When a short-term person shares Christ with a countryside Mongolian he does what most westerners do—he starts with Jesus. The problem is that many countryside Mongols interpret what you say about Jesus through their pre-existing worldview of Buddhism or Shamanism. That means they think of Jesus as another Buddha, or as a spirit to be appeased. Once he gets that in his head it’s hard to get him to think of Jesus biblically because he has no understanding of Jesus from a biblical framework. He can only relate Jesus to what he already knows. Sadly, the short-term person doesn’t always have the tools to recognize this difficulty and on they go talking about Jesus from their view without understanding that the hearer is thinking of something completely different, and even foreign to the Gospel.

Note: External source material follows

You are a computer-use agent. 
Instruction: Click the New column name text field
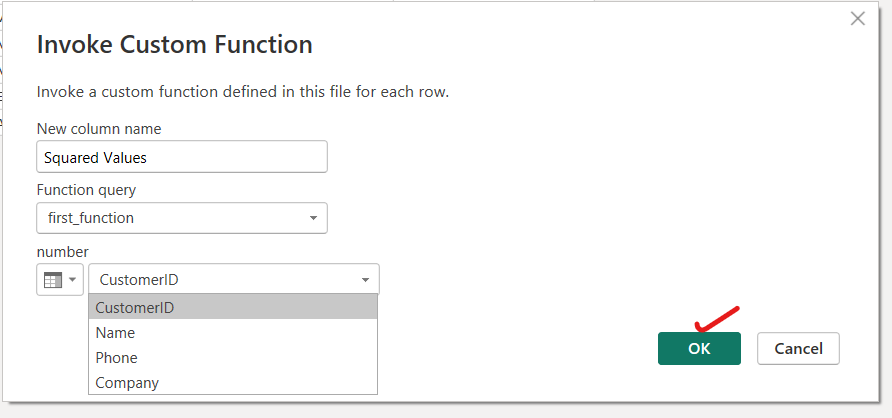pyautogui.click(x=181, y=157)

Your missionary, on the other hand, knows that he can’t always start with Jesus, that he has to start with something else, like Genesis, and carefully unpack the Bible’s story over time to give his Mongolian friend a proper context to understand and interpret who Jesus really is. Most of the time a short-termer can’t do that. He doesn’t have the training, experience, or cultural awareness like the missionary does, who spends years trying to reach his host culture.

This doesn’t mean you should not send short-term teams. But it does mean that your missionary on the field will need to, for a lack of a better term, hand-hold his visitors through the process, which can be a challenge. Sometimes he will feel like he needs to do clean-up after such an encounter. This can make the missionary’s task more difficult. Don’t get me wrong, short-term teams can accomplish a lot for the Gospel, but follow your missionary’s lead when you’re determining who to send, and what kind of projects your team will do when they get to their host country. You want your teams to not only have a positive and vision-inducing experience, but you want them to add effectiveness to your missionary’s projects and outreach.

Conclusion

There you go. Five things your missionary wants you to know. There are many other things he wants you to know as well. But these are five big ones. As you think through your church’s missions strategy, call upon your missionary to advise and consult. You will find that he not only knows how to reach his target country, he may also be able to help you understand certain things that can make your church’s mission vision more realistic and effective for Christ.